■ Prompt: This exercise asks for a copy of each line in the records below with the word "price" in it.

■ Record set:
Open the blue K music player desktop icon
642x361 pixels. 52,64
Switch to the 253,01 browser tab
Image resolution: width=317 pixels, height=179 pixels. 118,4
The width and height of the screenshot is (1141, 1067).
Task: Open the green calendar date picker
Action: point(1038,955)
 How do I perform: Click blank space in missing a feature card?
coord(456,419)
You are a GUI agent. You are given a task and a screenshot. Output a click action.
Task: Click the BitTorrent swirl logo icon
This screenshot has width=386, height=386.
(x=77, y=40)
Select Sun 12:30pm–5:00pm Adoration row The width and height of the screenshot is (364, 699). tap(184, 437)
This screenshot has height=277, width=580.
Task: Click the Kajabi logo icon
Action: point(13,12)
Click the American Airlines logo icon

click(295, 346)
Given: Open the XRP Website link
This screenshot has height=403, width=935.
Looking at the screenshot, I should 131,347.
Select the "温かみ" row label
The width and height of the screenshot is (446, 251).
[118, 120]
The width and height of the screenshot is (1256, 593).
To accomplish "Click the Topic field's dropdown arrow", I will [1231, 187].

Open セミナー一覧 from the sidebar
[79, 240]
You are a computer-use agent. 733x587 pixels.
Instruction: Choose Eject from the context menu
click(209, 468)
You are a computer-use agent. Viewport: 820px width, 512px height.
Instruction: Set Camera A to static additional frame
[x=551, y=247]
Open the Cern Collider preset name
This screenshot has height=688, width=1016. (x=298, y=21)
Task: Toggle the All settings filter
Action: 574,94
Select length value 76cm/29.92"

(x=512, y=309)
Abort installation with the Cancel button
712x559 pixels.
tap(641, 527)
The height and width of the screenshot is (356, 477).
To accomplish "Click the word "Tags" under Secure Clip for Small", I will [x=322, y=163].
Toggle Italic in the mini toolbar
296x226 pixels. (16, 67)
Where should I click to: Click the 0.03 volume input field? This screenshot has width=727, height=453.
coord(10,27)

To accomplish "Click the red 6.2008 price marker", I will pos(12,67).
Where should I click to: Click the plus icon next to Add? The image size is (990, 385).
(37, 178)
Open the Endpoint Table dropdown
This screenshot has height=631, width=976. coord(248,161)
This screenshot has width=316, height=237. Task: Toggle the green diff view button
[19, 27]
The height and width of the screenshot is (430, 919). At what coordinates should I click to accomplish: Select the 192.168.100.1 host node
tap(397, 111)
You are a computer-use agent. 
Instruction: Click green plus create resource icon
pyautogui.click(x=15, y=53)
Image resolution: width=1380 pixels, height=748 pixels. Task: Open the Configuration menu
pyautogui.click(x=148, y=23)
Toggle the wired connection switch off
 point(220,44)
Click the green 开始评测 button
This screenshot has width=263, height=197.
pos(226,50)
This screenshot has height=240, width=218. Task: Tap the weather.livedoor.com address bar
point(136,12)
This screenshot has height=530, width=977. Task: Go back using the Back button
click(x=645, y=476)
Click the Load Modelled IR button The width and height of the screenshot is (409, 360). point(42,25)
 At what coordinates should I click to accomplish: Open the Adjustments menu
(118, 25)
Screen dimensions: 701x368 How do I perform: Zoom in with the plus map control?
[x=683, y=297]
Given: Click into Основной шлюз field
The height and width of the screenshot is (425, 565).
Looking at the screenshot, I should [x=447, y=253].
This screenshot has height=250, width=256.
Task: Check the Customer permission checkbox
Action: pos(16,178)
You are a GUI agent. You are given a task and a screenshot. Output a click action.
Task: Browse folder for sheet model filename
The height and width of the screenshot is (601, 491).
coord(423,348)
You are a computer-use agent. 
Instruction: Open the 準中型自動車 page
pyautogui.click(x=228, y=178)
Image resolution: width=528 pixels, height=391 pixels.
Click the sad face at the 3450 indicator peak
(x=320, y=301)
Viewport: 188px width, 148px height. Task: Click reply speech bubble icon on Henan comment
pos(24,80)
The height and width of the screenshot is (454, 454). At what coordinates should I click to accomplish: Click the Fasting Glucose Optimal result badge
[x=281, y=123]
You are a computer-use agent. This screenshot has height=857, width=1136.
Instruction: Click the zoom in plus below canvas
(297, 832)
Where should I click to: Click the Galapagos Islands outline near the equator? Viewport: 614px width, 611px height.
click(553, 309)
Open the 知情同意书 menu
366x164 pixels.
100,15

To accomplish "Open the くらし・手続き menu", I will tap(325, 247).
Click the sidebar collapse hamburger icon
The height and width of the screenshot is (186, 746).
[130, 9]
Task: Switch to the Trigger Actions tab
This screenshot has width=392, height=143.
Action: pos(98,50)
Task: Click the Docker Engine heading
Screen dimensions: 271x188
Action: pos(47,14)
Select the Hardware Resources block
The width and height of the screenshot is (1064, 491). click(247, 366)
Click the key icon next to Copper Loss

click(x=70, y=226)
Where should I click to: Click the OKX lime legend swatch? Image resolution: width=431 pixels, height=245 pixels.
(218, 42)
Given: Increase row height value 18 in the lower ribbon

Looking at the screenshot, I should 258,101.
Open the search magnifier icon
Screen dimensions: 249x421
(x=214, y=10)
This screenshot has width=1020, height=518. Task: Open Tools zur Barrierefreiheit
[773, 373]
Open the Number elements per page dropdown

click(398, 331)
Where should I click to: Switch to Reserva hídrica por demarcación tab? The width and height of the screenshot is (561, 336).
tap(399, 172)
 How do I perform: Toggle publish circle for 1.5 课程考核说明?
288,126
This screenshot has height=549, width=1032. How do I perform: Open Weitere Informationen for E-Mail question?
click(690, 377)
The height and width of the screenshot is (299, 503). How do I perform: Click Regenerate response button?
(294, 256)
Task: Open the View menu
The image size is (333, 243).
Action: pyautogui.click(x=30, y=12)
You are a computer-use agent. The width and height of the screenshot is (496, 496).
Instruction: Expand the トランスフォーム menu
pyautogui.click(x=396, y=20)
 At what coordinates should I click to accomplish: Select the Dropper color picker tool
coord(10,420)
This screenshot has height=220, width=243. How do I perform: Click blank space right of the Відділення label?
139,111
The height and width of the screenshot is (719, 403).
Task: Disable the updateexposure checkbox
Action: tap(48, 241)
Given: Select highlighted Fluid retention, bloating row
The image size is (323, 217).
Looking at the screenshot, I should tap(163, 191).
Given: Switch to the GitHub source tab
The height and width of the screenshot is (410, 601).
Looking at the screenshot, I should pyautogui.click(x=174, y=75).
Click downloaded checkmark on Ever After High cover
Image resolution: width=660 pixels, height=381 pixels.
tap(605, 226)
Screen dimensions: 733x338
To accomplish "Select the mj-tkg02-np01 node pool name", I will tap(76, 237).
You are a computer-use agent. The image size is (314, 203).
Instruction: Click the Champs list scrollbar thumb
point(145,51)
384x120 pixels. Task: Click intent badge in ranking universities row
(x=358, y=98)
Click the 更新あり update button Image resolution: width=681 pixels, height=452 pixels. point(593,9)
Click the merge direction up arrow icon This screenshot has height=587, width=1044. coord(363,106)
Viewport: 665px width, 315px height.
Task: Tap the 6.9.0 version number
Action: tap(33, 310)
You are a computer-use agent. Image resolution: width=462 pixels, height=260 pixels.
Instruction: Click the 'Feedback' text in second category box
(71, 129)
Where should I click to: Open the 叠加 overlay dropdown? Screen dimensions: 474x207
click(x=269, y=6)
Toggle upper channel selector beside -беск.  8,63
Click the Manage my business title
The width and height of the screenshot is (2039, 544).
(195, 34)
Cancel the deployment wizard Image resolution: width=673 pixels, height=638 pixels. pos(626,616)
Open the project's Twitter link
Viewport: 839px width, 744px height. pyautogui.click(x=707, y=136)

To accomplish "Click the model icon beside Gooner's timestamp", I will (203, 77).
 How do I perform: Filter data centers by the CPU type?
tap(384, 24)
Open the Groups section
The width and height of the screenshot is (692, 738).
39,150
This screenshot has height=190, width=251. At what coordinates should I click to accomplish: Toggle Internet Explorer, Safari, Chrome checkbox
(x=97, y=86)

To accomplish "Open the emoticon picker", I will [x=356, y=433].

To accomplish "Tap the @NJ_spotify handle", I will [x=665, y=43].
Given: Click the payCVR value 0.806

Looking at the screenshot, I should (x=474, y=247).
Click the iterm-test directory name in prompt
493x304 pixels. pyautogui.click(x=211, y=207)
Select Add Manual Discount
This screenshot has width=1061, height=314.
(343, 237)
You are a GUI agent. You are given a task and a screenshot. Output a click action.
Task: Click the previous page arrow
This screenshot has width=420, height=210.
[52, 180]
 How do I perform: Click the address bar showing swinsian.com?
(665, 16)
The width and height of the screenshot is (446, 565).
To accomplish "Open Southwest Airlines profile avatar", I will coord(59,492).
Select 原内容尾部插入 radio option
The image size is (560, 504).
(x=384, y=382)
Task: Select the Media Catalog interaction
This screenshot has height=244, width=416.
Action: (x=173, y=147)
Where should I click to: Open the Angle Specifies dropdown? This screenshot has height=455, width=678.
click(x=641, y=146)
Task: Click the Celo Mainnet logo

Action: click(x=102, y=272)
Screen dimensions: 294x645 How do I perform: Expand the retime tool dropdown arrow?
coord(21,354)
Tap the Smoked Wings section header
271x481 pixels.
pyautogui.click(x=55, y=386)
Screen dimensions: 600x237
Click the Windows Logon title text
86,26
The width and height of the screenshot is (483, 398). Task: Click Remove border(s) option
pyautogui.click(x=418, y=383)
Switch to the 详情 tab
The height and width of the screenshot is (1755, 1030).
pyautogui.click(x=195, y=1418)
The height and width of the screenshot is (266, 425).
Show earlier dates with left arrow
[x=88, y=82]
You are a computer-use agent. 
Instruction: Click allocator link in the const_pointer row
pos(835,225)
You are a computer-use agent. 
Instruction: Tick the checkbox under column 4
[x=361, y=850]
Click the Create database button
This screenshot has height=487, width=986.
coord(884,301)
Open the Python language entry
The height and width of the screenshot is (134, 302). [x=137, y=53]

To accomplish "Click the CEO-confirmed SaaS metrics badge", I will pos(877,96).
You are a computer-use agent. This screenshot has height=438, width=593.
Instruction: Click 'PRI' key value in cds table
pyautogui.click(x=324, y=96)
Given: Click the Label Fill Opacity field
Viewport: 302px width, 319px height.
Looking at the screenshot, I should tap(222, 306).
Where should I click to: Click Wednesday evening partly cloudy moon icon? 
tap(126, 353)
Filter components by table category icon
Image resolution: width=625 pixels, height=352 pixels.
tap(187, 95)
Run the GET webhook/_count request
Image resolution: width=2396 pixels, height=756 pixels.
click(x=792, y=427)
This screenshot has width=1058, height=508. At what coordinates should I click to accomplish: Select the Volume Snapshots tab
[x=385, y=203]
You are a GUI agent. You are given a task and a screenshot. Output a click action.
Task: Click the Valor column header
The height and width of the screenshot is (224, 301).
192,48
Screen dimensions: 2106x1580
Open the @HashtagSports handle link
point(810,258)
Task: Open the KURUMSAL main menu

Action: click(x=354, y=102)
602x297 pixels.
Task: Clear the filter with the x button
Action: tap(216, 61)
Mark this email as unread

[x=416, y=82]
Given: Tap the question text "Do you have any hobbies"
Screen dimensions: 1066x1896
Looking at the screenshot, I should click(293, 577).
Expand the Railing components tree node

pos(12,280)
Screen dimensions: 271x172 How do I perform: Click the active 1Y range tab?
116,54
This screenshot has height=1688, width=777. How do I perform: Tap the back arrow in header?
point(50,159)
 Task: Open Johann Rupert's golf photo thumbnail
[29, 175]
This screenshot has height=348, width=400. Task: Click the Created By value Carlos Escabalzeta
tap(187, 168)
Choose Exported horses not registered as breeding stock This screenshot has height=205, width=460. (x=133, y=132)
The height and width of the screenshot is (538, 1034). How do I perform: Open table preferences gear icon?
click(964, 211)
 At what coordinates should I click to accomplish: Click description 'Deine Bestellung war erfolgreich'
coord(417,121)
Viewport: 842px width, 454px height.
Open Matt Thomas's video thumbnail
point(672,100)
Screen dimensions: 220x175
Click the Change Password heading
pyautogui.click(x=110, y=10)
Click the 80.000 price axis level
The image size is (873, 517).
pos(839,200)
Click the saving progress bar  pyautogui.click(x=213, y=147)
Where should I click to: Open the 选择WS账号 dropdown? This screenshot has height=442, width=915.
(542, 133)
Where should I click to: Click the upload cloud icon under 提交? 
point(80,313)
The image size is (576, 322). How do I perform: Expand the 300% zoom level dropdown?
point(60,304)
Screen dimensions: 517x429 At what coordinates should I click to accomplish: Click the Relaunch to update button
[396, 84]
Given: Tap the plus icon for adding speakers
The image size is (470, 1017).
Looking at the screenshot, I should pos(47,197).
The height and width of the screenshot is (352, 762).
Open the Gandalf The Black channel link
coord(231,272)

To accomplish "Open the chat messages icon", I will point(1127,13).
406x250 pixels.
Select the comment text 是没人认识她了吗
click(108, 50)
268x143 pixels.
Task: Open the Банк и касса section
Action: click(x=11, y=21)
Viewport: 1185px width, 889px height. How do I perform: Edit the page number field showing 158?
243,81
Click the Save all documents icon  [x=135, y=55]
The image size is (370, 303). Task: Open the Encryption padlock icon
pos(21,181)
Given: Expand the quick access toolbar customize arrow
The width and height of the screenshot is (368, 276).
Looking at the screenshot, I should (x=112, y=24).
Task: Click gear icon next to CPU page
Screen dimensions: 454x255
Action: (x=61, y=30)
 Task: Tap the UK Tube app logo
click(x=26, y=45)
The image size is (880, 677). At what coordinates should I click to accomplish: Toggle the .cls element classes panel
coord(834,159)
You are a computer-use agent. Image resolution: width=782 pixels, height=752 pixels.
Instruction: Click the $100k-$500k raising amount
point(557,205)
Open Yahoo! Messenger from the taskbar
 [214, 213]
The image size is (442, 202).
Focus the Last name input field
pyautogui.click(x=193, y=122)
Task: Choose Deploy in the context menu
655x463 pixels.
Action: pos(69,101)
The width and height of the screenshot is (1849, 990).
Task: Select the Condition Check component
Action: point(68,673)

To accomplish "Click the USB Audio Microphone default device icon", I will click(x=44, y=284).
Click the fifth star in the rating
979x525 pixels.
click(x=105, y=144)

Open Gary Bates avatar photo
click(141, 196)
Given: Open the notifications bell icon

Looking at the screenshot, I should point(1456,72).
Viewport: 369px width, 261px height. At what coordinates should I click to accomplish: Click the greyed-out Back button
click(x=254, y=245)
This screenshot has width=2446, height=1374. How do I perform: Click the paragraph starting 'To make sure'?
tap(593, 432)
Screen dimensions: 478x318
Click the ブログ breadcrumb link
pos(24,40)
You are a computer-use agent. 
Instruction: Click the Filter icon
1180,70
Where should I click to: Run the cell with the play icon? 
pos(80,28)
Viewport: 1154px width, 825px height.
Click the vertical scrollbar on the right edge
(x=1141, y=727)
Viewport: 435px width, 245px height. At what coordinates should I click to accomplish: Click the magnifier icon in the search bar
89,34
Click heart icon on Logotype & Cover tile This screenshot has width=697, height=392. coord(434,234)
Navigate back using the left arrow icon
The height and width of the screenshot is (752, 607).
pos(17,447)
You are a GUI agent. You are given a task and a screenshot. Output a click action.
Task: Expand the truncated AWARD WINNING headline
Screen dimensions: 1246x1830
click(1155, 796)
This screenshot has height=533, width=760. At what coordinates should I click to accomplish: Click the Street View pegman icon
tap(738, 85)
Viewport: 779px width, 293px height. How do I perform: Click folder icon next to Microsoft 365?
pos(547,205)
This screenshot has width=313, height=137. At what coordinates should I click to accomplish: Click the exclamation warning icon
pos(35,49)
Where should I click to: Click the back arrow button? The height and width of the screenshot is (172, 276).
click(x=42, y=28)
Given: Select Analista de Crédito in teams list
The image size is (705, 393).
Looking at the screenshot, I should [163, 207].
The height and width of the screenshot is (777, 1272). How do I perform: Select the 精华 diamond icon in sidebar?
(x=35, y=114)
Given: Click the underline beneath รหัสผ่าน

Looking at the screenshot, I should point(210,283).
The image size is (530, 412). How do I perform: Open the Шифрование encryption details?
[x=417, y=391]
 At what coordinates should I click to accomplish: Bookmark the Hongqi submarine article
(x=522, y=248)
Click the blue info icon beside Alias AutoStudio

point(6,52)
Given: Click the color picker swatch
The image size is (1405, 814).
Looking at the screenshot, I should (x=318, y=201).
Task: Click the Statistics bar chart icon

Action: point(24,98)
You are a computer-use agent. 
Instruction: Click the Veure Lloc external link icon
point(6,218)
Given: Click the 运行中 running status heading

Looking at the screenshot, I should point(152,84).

■ Output below:
To accomplish "Click the red 6.2008 price marker", I will pos(12,67).
Click the 80.000 price axis level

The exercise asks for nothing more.